【名探偵コナン】トリプルフェイスの幼馴染は最強?【BL】
第16章 偽りの仮面
よくもまぁ挨拶交わしただけの人間を覚えていたものだと赤井の記憶力の良さに感心したのだが、続く言葉を聞いた途端己の耳を疑ってしまうのも無理はない。
「?何をそんなに驚いているのか分からんが、君の狙撃技術を始めて見たときは心底驚いた。俺もそこそこ腕に自信があったが…君ほどの腕前は俺の知る限り他には居ないだろ」
…あ、そっちな…
『(紛らわしい言い方すんじゃねぇよッ)…あんたの噂も聞いてたぜ。かなり凄いスナイパーが居るって。まぁ名前だけしか知らなかったんだが…まさかこんな形で会うことになるとは…』
「ああ、俺も驚いた。また会えるとは思ってなかったからな」
『……ってか、その声でその顔ってのがすげえ違和感あるぜ…』
顔は昴のままなのに声は赤井秀一のものなのだから違和感があっても当然だが、背中が痒くなるようなどうにも変な気分だ。
「…ふむ。
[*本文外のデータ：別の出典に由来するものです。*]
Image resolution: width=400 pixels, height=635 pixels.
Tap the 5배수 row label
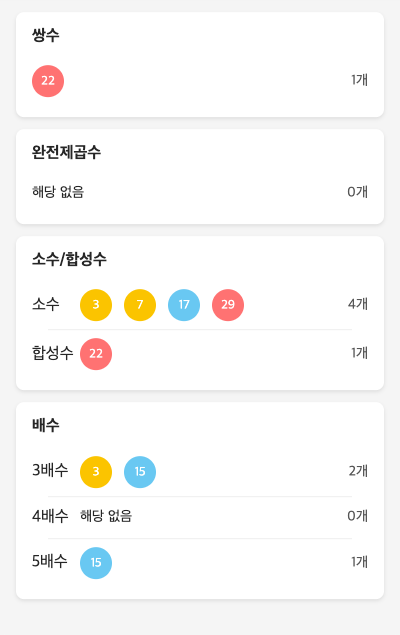[50, 562]
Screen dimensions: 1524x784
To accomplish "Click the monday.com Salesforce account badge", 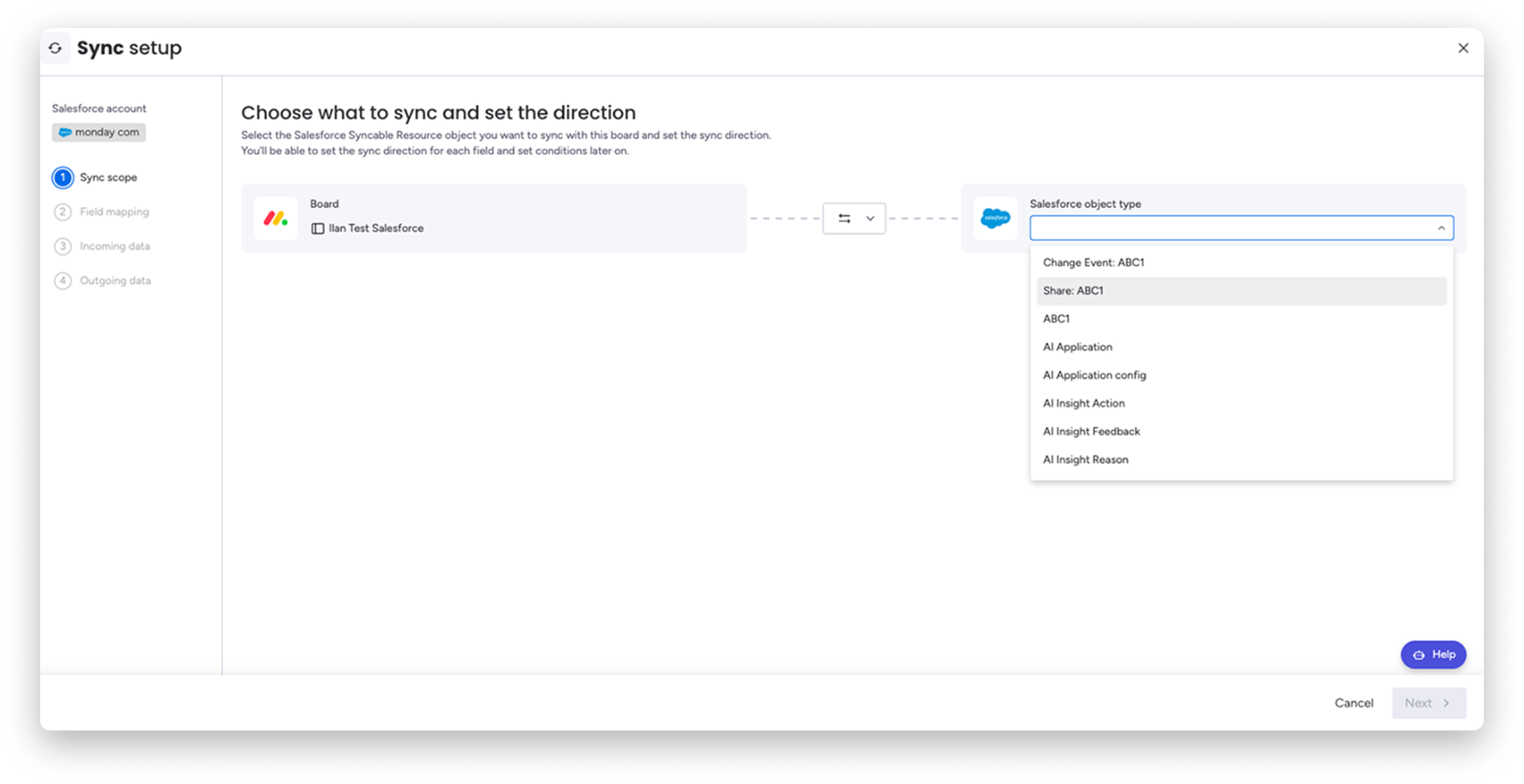I will tap(99, 132).
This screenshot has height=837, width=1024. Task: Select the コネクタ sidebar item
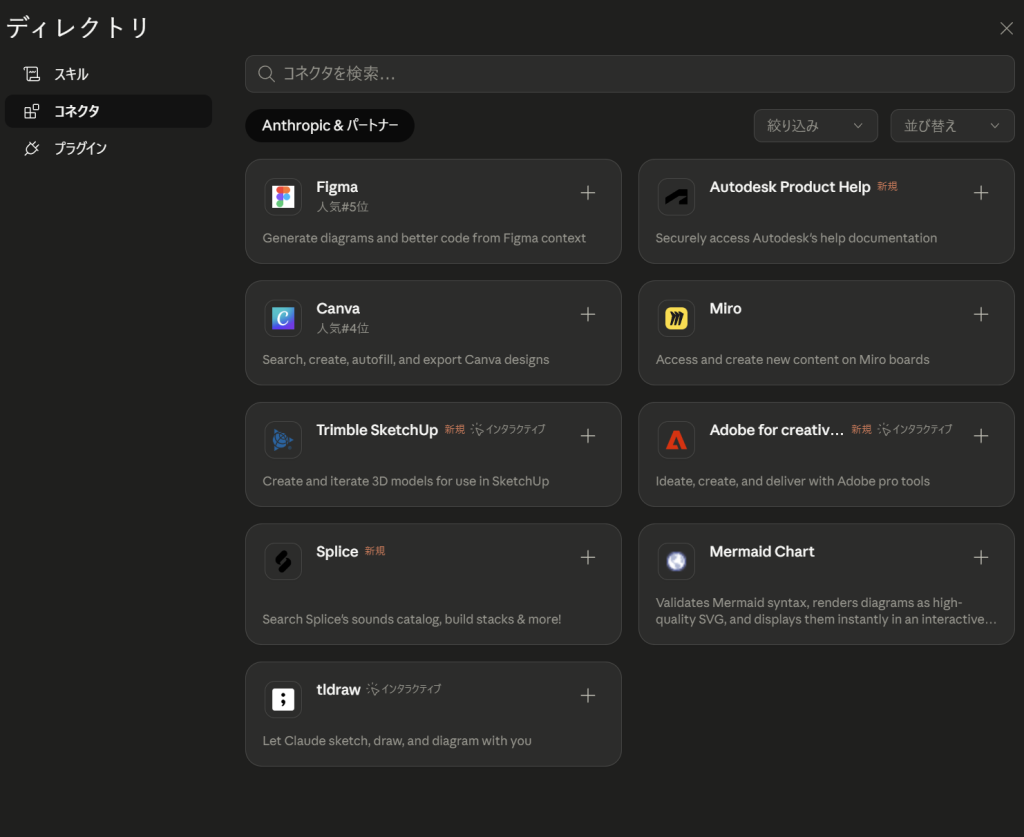click(x=76, y=111)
……なら…これでどうだ?」
『??っ!!?!」
突然昴が自身の顔をべりっと剥がし始めたことに驚き、その裏に隠されていた本来の姿に何が何だかサッパリだと唖然と目の前で不敵に笑う男を見つめ、メイクでないことは分かっていたのだがまさかこれほどの技術があるとは本当に驚きだなと先ほど引き剥がされたモノを興味津々に眺め、そんな俺に向けられる楽しそうな視線に少し恥ずかしさを感じて軽く咳払いをする。
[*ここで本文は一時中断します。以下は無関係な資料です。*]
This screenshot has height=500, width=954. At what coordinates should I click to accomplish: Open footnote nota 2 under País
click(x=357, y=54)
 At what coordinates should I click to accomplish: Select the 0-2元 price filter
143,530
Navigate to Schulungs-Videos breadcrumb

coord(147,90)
『あー…なんだ、工藤婦人ってすげえな。こんなことまで出来るとは…まるで…「ベルモット」っ!?…そうか…お前も組織に潜入してたんだったな』
「変装を得意とする組織の一員。…まさか君も関わっていたとは」
『…ベルモットの事は名前と変装が上手いってことぐらいしか知らねえ』
「ホー…。ということは他の誰かの事は良く知っている、ということか」
すでに冷めきってしまった珈琲カップの中を覗き込み小さな息を吐き出し、それをテーブルの上に置くと自身の服に手をかける。そんな俺の行動に目の前で何をする気だと言いたげな男に見てろと視線で告げて左肩が見えるように脱いでみせた。